(THE PROBLEM)
From the line that contains "This screenshot has width=1024, height=463." to the last line of the data below, transcribe every line exactly. Do not include the pictures.

(SOURCE MATERIAL)
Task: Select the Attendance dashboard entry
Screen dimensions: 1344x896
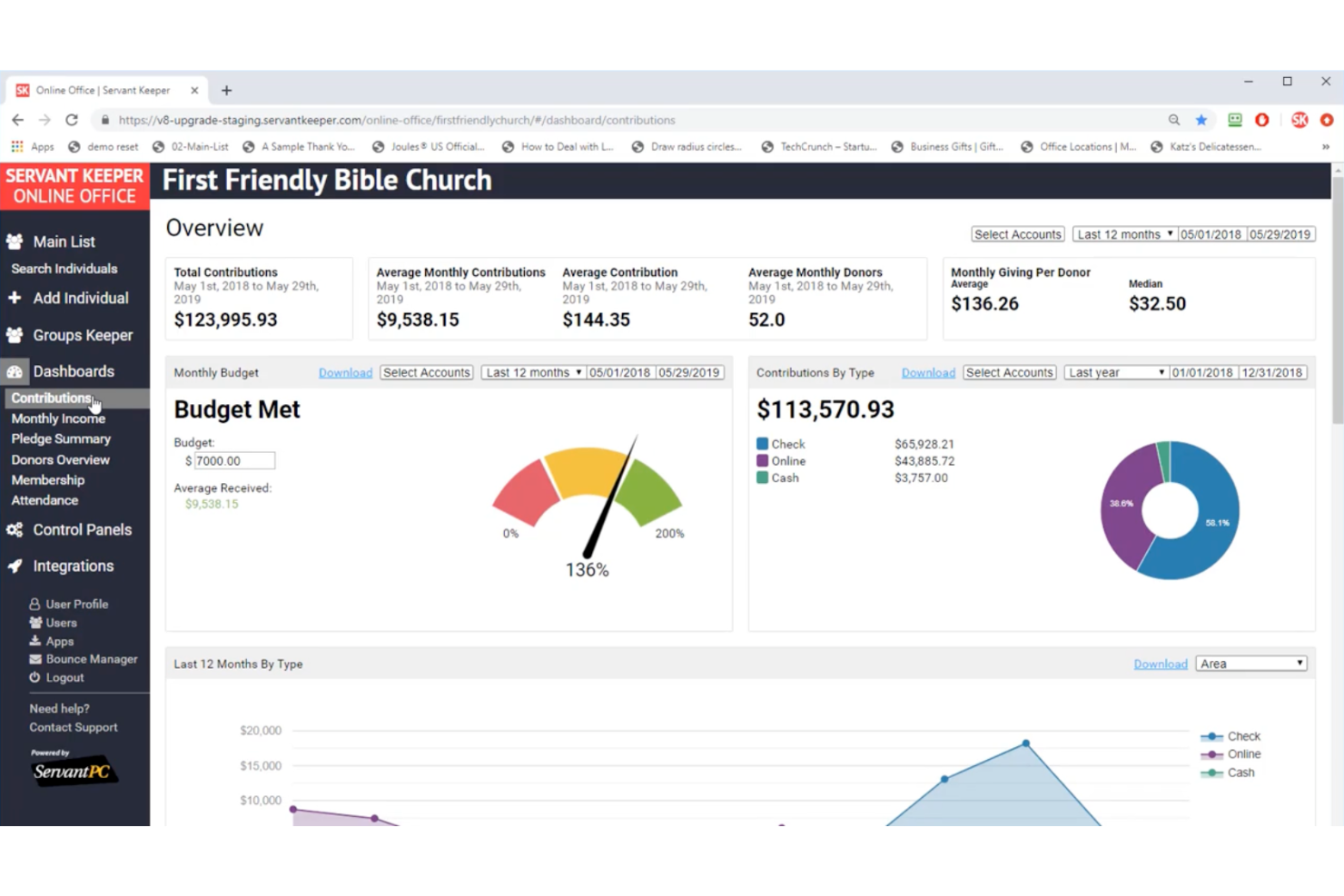Action: pyautogui.click(x=44, y=500)
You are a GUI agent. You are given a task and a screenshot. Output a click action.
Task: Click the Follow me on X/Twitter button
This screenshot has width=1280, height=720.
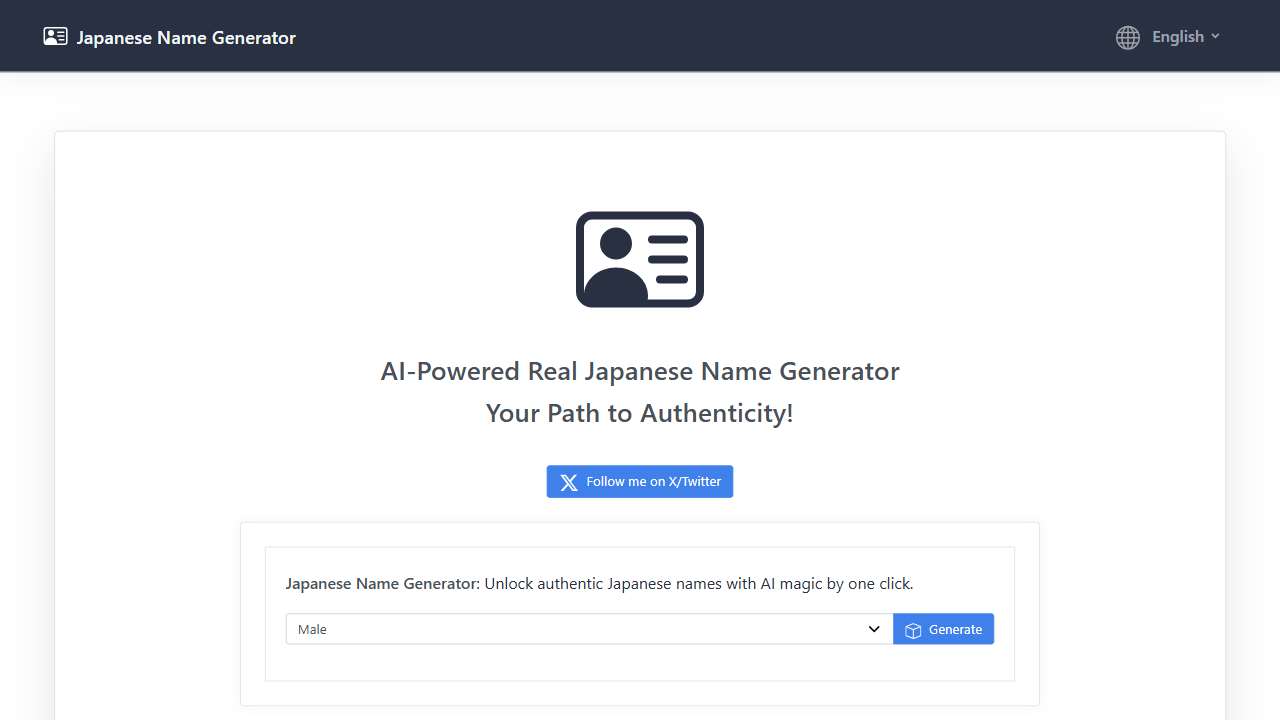pos(640,481)
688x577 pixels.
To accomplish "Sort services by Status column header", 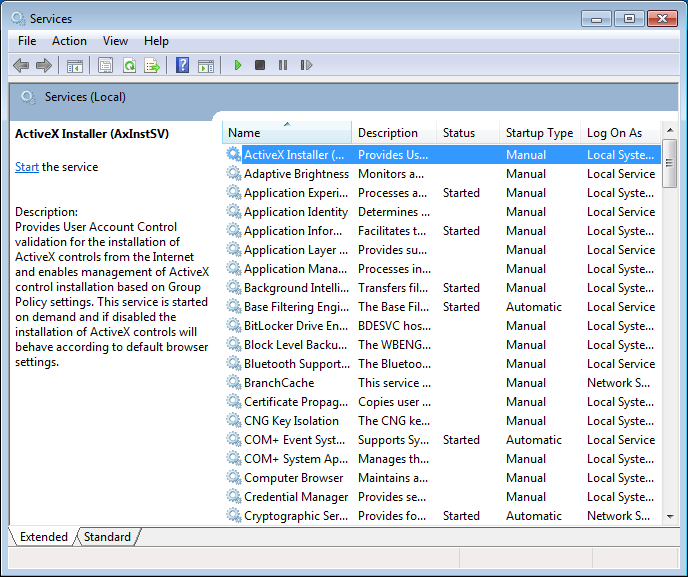I will click(x=459, y=133).
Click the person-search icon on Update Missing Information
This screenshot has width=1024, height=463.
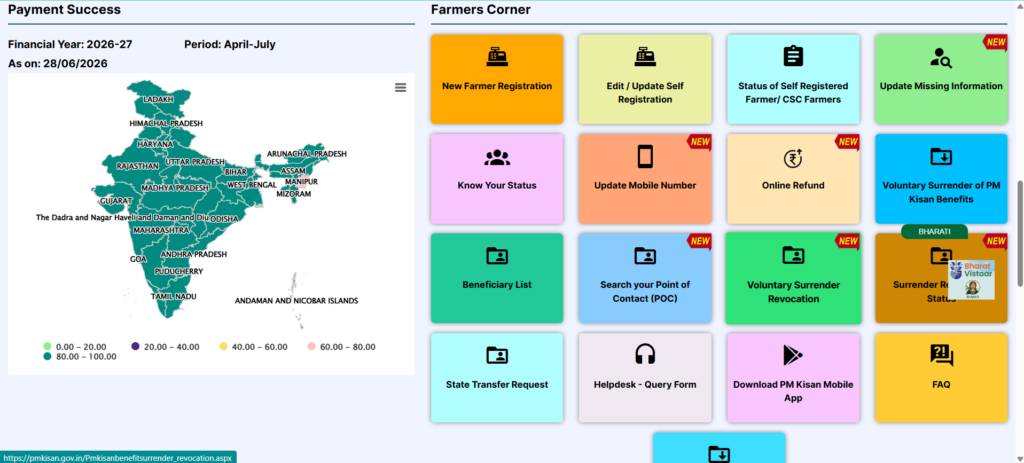(x=941, y=57)
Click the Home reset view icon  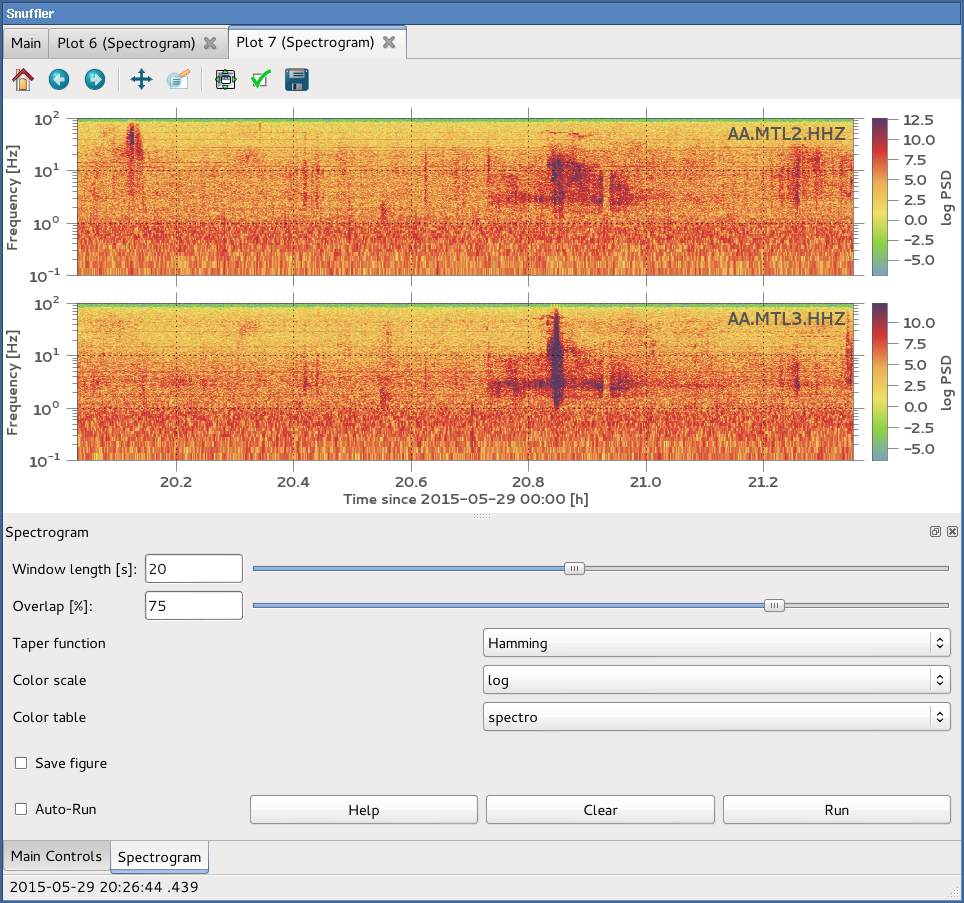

(EXPECTED OUTPUT)
This screenshot has width=1024, height=463.
(x=941, y=57)
Click the Home reset view icon  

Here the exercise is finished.